You might be forgiven for thinking the new discipline of maskonomics was created by government to facilitate to masking of awkward and tiresome economic results. In fact, it is a close cousin of economics, the field of study that makes astrology look rigorous, and its purpose is to mask, or silence, mask dissenters by providing a barrage of argument in favour of wearing face masks, or coverings, in public to reduce covid–19 spread. Its high priestess in England is none other than the utterly formidable Prof Trisha Greenhalgh, a medical OBE whose gaze alone is sufficient to curdle fresh milk at twenty paces. Lesser prelates include Dr Venki Ramakrishnan, a more benign but no less mask committed Nobel Prize winning structural biologist who is for the time being Chief Pongo at the Royal Society, where he has found applying structural social engineering to promote mask wearing very much to his liking.

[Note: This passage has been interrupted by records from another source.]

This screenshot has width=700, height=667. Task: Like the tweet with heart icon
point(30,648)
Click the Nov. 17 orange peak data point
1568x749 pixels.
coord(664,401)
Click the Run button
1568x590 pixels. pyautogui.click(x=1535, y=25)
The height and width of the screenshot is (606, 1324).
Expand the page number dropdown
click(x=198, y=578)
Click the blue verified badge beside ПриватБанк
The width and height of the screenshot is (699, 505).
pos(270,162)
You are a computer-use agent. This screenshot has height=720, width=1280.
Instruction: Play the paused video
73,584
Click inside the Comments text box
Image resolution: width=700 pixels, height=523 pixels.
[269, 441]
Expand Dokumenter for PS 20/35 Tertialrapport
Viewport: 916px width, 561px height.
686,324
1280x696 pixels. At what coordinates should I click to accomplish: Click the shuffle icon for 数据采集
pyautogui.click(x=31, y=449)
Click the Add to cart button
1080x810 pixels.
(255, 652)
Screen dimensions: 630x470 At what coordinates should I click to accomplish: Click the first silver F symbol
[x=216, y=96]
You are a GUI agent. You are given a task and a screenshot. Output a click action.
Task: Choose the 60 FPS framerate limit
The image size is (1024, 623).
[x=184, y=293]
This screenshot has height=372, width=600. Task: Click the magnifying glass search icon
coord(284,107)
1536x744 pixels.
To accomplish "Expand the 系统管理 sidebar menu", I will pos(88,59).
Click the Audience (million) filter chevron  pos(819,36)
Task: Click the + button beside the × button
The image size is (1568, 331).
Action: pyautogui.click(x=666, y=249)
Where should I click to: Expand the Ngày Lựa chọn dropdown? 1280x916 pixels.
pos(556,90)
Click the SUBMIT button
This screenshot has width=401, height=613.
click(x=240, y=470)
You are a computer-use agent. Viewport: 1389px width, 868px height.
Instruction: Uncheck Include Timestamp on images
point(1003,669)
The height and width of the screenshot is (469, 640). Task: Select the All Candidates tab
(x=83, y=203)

The biggest fact about face masks and covid–19 is there are no facts. This should not surprise us one bit. Covid–19 is a new disease, and research takes time to conduct. Furthermore, the sort of research that would give us a definitive answer, a randomised controlled trial, is burdened with almost — but not totally — insurmountable difficulties, from ethical concerns to procedural obstacles. One solution, attempted by the three authors of the Royal Society report covered by Dr No in his last post, is not to let the best be the enemy of the good, a pragmatic wheeze that says that the absence of the great (RCT evidence) doesn’t mean we should ignore the good (lower quality but, one hopes, tolerable evidence). The danger is that following Voltaire can all to easily turn into ‘no need to bother with that sort of nonsense round here’, where ‘that sort of nonsense’ is good quality evidence. This is what the Royal Society report authors did. Having found no reliable clinical evidence, they turned instead to an in vitro, laboratory based physics experiment, and came to a clinical conclusion. Dr No regrets to say that simply won’t wash. But then again, you hire demographers, you get pyramids.